One of the difficulties encountered by using mouse models for initial efficacy testing against tuberculosis is the uncertainty of drug absorption across the intestinal tract after oral administration. Since usually little is known about the biological and chemical characteristics of novel compound series, it was necessary to develop a simple bioassay to determine the oral bioavailability of a compound prior to lengthy and expensive efficacy drug trials with animals. Mice were given a single dose of compound by oral gavage, and drug levels were determined by testing serum samples with a microdilution plate method using M. tuberculosis. This bioassay is a variation of existing assays such as (i) the established serum inhibitory assay (also known as the Schlichter test) which determines the serum static titer of drugs in patients (15) and (ii) bioassays developed for the same purpose but using other bacterial strains, such as Bacillus subtilis (12, 17). The method was validated with clinically available compounds, and the bioassay results were compared with and found to be similar to well-established pharmacokinetic data from the literature. Data from the literature show for INH at 25 mg/kg a peak serum level of 28.2 μg/ml obtained at 0.25 h after administration and for RIF at 10 mg/kg a peak level of 10.58 μg/ml obtained at 1.33 h after administration (5). In earlier studies, streptomycin when injected intravenously at 50 mg/kg reached a peak level of 9.6 μg/ml after 1 h (22). As for moxifloxacin, peak serum levels after an oral dose of 100 mg/kg are described as 7.8 μg/ml at 0.25 h and are expected to be 30 μg/ml after a 400-mg/kg dose (14, 26). In the bioavailability assay, ciprofloxacin shows the poorest result, with drug serum levels below the detection limit of the bioassay at all time points past 1 h after dosing (6). As these data show, the basic pharmacokinetic data, such as Cmax and time to maximum concentration of drug in serum, of clinically available compounds obtained with the bioavailability assay are in the same range as those described in the literature after more-extensive pharmacokinetic studies using high-performance liquid chromatography or liquid chromatography-mass spectrometry analysis.

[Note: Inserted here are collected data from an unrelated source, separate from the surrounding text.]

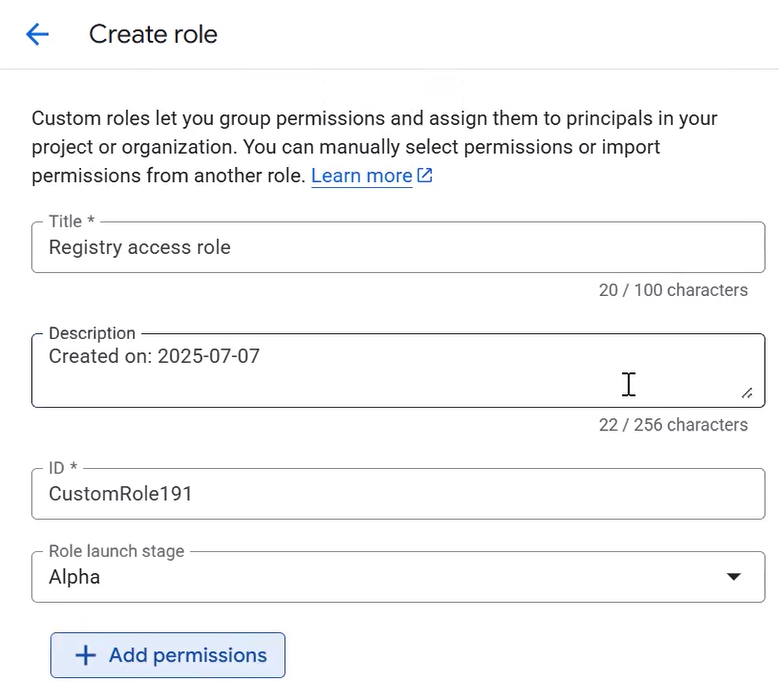
Task: Click the '22 / 256 characters' counter
Action: pos(673,425)
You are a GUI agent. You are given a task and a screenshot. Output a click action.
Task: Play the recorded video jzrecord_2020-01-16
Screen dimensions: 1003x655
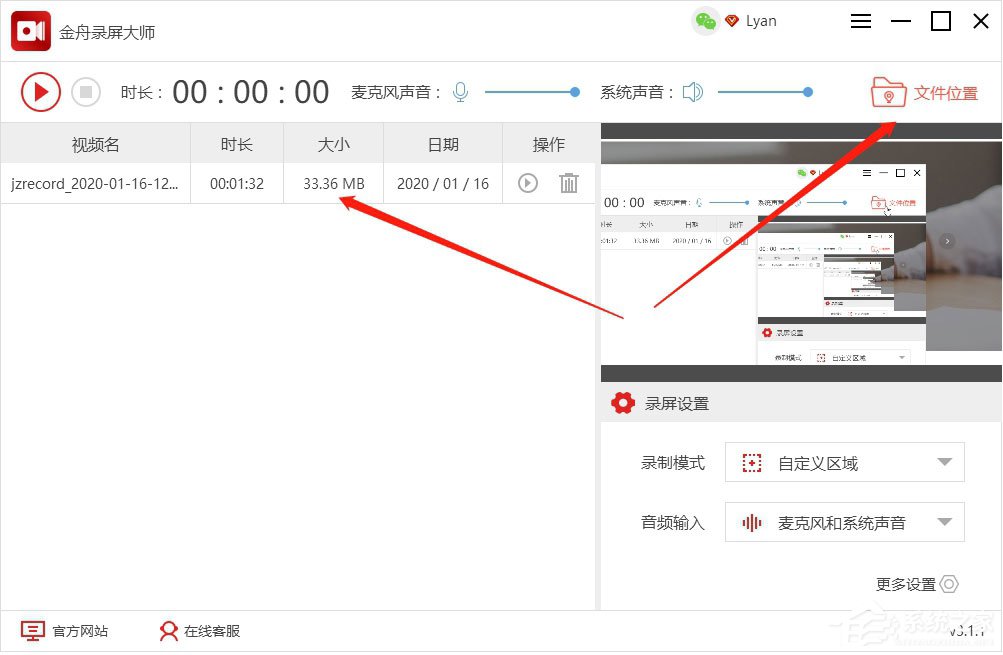point(527,183)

Since the bioavailability assay measures bioactivity, the determined drug levels in the bioassay are in fact free, unbound bioactive product (which can be the parent drug and/or drug metabolites). It is well established that only unbound compound shows antimicrobial activity. The detection limit of the assay is 10x the MIC90 of the tested compound, due to the restriction of using a maximum of 10% serum in the M. tuberculosis bioassay. Therefore, the bioavailability assay is designed for assessing absorption of the compound in the bloodstream and is not intended for advanced pharmacokinetic work, due to this lower sensitivity. By using more time points, however, the assay can provide preliminary information on basic pharmacokinetic parameters, such as Cmax, time to maximum concentration of drug in serum, and half-life of a compound series, which is important information for the medicinal chemist to refine the compounds further. The assay has also been proven useful to establish optimal pharmacokinetic conditions for a compound before in vivo efficacy testing (different routes of administration, formulations, and dosing frequencies).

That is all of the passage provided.